SUPPLIED MATERIAL
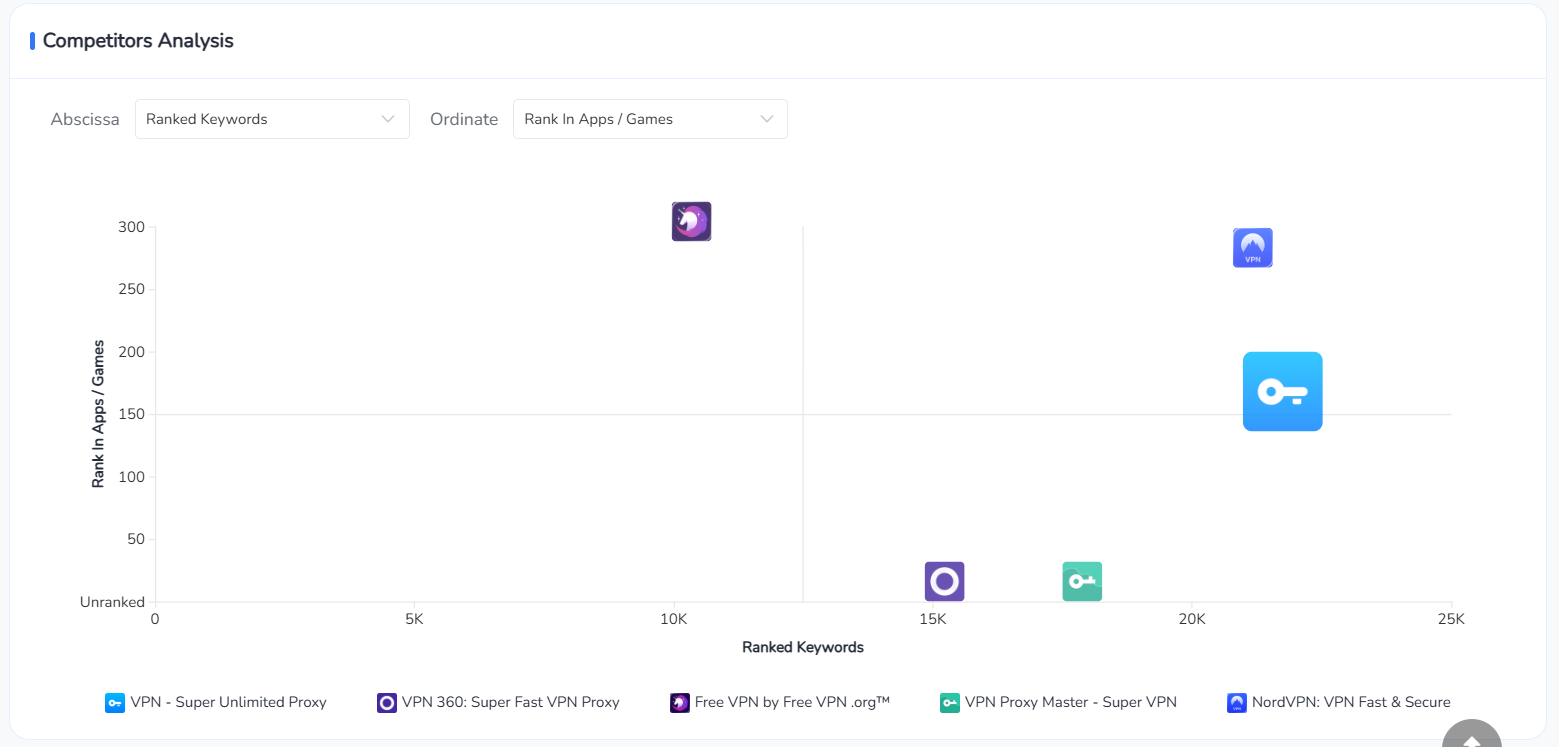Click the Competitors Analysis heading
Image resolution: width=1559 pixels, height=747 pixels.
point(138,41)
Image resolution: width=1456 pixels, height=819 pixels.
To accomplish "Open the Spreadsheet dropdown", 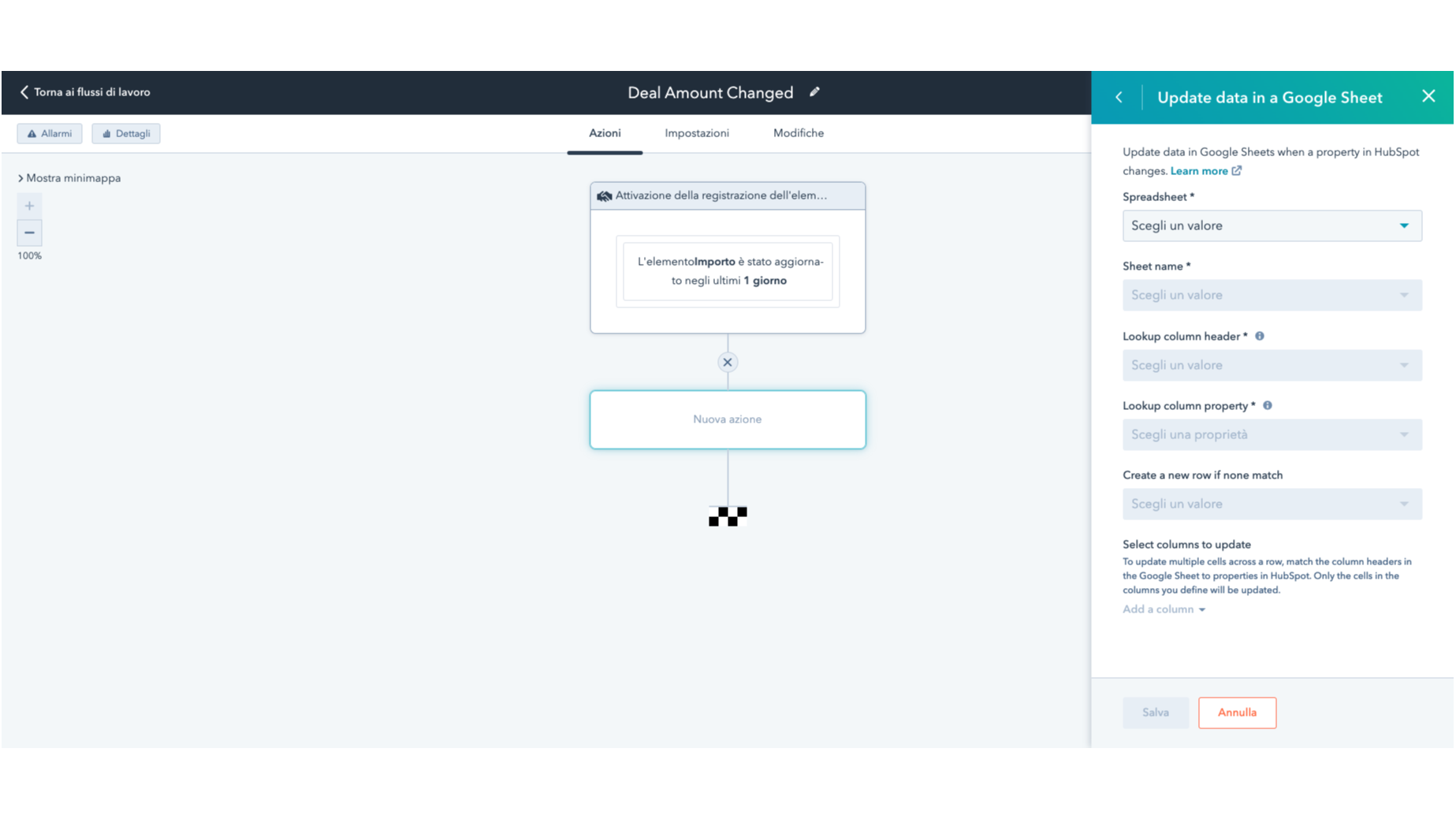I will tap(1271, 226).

INSTRUCTIONS TO FOLLOW
Pull out every line of the records above that contains the string "resolution", matching case exactly.

OUTPUT
Image resolution: width=1559 pixels, height=747 pixels.
Image resolution: width=1456 pixels, height=819 pixels.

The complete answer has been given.